**AUFGABE**
Schreib den Text über die Bonner Ausstellung zu August Macke und Franz Marc nach seinem letzten Satz weiter.

**TEXTAUSZUG**
======

Ein künstlerischer Dialog kongenialer Freunde

Das Kunstmuseum Bonn präsentiert in einer hinreißenden Doppelausstellung August Macke und Franz Marc

von Rainer K. Wick

August Macke, Bildnis Franz Marc

August Macke, Selbstbildnis mit Hut

Ein künstlerischer Dialog

kongenialer Freunde
 
Das Kunstmuseum Bonn präsentiert
in einer hinreißenden Doppelausstellung
August Macke und Franz Marc
 
Trotz der Strahlkraft der Farben und der scheinbaren Unbeschwertheit zahlreicher Bilder ist die aktuelle Ausstellung „August Macke – Franz Marc. Eine Künstlerfreundschaft“ im Kunstmuseum Bonn von Tragik überschattet. Denn sie erinnert im „Themenjahr 1914“ an den frühen Tod des siebenundzwanzigjährigen August Macke nicht einmal zwei Monate nach Ausbruch des Ersten Weltkrieges, wie auch daran, daß Mackes Freund Franz Marc im März 1916 ebenfalls Opfer der Waffen wurde. Thema der Bonner Schau ist die exemplarische Freundschaft zweier Avantgarde-Maler, die 1910 begann und nach viereinhalb Jahren ein jähes Ende fand.

======

**GEGEBENE DATEN**

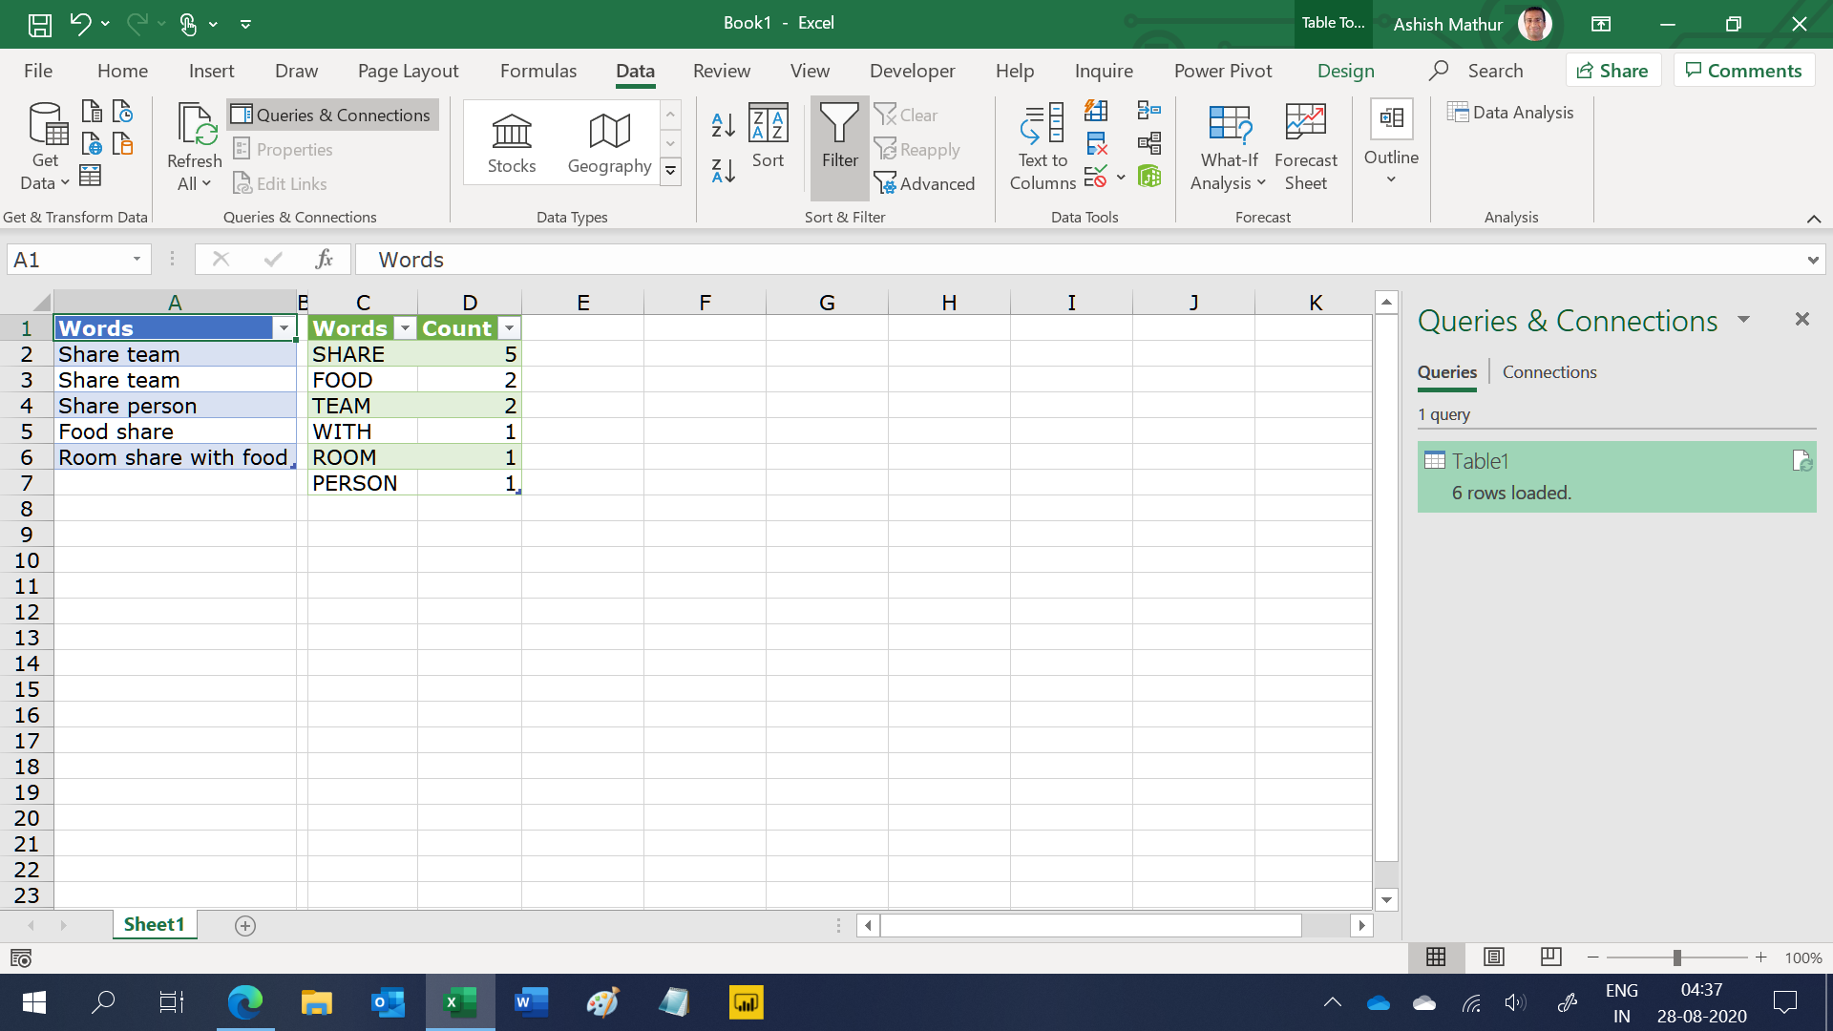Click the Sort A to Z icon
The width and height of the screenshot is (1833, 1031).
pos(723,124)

======

**ANTWORT**
Zwischen den beiden Stationen „Erste Begegnungen“ und „Bilder vor dem Krieg“ entwickelt sich über zwei Etagen ein aus neun Etappen bestehender Parcours , der das Gemeinsame und Trennende dieser beiden Künstlerpersönlichkeiten anschaulich vor Augen führt. Während sich Mackes Werk im Gewand eines farbenflammenden, heiteren Fauvismus, partiell durchmischt mit kubistischen Elementen, darstellt, zeugen manche Bilder Marcs, die alles andere als die Werke eines harmlosen Tiermalers sind, von düsteren Vorahnungen und können zum Teil als Vorboten des Großen Krieges gelesen werden – den der Künstler übrigens für unvermeidbar hielt und als große „Reinigung“ geradezu herbeisehnte, um ein neues „Europa des Geistigen“ möglich zu machen.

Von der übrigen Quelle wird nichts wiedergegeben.